Your interrogators would demand to see your real account. You'd give them the
duress password and they'd get the wiped or sanitized account. Then they would
ask you to logout and log back in this time insisting that you give them the
duress password.

If you can't do this, they will assume that you gave them the duress password
the first time, consider that sufficient proof of guilt of whatever they
suspected you of, and away you go to jail or worse.

Of course you can insist that the one password you gave them was the real
account and you never set up a duress password because you obey the law. That
would work in a place with decent civil rights and due process requirements,
but that's not the kind of place the article is discussing.

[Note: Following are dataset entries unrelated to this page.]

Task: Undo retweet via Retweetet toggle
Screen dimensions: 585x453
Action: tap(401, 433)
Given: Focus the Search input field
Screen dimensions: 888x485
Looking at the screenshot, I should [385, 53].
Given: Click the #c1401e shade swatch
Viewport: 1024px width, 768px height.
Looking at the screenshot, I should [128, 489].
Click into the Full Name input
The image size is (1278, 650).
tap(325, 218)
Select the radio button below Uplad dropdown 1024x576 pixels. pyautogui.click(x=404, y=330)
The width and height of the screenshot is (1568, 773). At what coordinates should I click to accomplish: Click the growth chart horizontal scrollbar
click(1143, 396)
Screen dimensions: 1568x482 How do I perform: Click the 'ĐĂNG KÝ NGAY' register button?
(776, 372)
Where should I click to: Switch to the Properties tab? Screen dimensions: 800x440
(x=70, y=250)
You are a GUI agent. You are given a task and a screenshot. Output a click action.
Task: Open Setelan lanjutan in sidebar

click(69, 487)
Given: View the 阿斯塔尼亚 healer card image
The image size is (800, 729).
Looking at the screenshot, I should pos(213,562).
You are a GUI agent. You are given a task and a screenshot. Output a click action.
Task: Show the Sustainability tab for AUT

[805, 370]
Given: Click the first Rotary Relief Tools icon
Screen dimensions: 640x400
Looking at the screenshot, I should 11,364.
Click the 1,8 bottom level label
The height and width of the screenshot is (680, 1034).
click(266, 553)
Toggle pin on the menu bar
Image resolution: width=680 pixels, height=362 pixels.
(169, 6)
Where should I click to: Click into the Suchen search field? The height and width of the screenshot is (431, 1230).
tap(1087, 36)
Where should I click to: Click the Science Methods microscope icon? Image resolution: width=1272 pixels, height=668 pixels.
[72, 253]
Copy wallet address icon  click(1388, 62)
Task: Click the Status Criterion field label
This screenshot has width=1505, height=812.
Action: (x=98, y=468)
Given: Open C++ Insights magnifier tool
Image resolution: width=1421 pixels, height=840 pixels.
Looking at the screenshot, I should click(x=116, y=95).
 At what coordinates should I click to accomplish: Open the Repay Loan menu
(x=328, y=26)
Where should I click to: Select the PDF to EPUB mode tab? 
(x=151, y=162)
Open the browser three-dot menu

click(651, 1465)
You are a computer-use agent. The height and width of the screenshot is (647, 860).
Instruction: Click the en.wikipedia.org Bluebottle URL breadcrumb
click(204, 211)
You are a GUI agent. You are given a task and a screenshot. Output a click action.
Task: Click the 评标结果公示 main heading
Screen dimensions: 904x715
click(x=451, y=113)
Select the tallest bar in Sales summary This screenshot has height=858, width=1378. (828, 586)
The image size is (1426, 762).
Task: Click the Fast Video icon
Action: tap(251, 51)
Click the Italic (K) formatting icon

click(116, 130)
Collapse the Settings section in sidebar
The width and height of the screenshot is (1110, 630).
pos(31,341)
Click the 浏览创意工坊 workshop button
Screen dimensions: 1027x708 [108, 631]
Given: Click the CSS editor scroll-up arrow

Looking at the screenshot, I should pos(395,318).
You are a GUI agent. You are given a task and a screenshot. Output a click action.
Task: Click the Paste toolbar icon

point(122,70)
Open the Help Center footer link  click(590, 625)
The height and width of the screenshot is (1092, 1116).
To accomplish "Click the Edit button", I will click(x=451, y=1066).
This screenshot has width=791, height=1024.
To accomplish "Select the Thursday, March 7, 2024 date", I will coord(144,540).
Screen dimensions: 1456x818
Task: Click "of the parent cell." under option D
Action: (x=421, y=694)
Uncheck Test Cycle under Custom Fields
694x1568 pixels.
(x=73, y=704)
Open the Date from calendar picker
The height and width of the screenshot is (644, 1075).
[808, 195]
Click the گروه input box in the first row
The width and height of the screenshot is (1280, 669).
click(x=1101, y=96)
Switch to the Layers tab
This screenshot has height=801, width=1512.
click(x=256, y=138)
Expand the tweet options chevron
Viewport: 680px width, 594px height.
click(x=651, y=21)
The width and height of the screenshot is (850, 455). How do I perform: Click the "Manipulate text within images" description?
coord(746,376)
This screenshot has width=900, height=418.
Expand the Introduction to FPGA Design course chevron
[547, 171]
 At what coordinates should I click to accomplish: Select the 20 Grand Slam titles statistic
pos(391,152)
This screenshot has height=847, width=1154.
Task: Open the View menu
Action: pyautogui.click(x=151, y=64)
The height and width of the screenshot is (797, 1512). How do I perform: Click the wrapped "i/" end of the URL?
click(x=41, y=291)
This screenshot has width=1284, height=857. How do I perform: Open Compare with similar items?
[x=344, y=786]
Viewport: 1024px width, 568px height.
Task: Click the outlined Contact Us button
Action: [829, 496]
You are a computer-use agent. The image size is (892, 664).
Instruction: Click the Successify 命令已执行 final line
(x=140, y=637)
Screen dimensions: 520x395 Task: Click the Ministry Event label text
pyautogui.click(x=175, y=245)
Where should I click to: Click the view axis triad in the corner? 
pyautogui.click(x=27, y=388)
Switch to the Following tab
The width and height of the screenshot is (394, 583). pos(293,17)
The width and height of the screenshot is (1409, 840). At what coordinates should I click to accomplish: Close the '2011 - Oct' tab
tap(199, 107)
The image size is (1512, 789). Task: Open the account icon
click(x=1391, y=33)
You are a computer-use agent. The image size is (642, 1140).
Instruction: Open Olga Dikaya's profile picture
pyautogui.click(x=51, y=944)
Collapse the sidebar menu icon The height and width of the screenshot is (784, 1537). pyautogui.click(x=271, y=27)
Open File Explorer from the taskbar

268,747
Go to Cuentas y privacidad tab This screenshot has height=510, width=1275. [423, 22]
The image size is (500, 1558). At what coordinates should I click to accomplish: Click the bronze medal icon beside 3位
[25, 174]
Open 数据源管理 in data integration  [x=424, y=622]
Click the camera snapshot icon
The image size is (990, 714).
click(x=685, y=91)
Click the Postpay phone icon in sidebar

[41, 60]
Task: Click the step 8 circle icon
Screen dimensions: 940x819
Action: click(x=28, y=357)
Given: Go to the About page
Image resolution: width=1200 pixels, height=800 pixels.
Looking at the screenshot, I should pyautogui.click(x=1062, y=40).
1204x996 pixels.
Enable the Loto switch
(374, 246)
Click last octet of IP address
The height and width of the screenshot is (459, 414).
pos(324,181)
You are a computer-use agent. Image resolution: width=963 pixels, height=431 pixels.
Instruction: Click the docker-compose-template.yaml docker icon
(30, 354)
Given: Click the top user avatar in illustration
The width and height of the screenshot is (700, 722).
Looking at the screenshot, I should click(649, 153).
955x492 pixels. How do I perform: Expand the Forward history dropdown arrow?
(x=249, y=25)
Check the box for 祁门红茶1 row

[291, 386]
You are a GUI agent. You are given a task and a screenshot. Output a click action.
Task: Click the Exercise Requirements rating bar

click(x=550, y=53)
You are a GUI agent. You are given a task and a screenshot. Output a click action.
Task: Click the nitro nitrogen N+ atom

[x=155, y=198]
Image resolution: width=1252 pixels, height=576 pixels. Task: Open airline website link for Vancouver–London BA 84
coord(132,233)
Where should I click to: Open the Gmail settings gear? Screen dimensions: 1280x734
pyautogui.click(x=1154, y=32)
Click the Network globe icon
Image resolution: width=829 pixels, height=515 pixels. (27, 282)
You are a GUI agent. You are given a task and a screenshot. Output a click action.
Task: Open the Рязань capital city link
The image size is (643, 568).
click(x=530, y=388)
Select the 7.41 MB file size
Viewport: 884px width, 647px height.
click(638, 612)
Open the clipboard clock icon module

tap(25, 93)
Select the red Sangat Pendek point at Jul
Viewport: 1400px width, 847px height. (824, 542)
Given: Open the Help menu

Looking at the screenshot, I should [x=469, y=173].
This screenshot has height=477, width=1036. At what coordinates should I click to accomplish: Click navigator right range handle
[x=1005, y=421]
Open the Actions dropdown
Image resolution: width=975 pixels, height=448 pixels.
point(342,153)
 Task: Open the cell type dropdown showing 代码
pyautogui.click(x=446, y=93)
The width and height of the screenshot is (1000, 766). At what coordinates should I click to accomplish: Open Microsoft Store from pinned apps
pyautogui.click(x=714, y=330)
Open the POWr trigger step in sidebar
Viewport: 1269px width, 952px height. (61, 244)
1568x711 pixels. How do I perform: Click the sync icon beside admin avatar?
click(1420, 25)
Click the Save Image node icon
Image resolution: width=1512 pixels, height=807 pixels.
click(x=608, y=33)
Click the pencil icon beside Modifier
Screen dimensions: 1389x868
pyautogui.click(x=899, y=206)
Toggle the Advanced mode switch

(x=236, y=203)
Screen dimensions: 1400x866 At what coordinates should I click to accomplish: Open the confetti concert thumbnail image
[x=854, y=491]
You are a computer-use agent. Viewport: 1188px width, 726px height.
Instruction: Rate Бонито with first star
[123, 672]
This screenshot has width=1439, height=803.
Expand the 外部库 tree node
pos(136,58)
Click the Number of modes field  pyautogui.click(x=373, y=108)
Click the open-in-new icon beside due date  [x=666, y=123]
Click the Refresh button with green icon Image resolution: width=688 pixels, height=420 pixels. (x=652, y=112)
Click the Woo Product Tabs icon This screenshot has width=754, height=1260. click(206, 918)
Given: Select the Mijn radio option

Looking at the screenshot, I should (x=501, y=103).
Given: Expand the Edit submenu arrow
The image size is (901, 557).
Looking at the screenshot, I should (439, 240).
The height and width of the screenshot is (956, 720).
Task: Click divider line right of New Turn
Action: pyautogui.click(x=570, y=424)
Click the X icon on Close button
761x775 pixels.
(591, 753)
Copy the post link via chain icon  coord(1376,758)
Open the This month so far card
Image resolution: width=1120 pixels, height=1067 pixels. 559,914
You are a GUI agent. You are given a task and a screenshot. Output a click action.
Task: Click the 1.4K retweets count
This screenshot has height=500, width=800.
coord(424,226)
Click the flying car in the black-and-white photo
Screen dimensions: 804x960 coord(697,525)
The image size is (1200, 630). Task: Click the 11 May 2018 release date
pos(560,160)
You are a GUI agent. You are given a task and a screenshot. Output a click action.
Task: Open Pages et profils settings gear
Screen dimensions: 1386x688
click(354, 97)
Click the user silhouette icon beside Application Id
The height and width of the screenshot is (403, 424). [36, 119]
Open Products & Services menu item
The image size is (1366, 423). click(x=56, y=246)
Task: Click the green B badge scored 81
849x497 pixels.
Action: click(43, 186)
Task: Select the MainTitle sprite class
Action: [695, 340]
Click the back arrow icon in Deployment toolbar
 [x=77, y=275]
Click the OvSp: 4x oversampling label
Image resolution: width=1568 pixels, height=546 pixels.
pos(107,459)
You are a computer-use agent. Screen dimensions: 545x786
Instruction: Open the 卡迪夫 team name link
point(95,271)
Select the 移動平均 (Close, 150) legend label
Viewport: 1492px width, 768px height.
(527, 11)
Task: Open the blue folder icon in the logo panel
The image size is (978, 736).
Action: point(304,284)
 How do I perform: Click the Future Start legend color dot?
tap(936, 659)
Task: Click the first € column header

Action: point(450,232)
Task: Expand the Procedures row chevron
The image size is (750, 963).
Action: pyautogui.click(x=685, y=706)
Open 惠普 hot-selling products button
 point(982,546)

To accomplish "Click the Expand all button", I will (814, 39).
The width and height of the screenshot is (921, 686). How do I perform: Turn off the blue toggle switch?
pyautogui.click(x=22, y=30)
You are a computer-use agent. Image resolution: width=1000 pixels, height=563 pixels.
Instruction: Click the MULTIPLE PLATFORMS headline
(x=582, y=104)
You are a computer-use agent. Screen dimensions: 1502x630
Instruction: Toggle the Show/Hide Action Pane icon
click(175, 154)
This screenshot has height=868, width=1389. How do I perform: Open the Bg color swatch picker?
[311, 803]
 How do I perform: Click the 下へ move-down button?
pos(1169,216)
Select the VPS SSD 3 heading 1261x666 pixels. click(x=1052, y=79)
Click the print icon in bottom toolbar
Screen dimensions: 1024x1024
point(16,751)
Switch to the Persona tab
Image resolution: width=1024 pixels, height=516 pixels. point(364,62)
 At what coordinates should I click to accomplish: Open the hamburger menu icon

These are places were you are guilty as soon as you are accused and it is up
to you to prove to them you are innocent, and they consider throwing an
innocent person in jail massively preferable to letting a guilty person off.

------
Waterluvian
Maybe obvious to others but a central point I'm discovering is that
corporations used to be relevant to a single region, maybe growing to be
nation-wide. And if they were to go global, it would be one region at a time,
tackling the unique issues of each region as they go.

But with web-centric corporations, they flip a switch and bam, they're online
_everywhere_.

------
jrs95
If you can't stop authoritarianism just because authoritarians have access to
targeted advertising, then there's a bigger problem at hand than just Facebook
or any particular ad platform.

------
Mtinie
My takeaway focuses on Facebook and other “real name” social networks’ being
the wrong platforms for posting dissenting opinions.

If you want to post radical* content, any tool which makes it easy to connect
said content back to your real identity should be a non-starter.

On the flip-side, gaining enough of a following with throw-away, anonymized
accounts is a challenge unto itself.

I’m not sure what the answers are to help people understand the differences
and offer alternatives. How many of the students described in the article who
were beaten and imprisoned after posting “objectionable” content did so
knowing they’d likely serve as martyrs for their causes?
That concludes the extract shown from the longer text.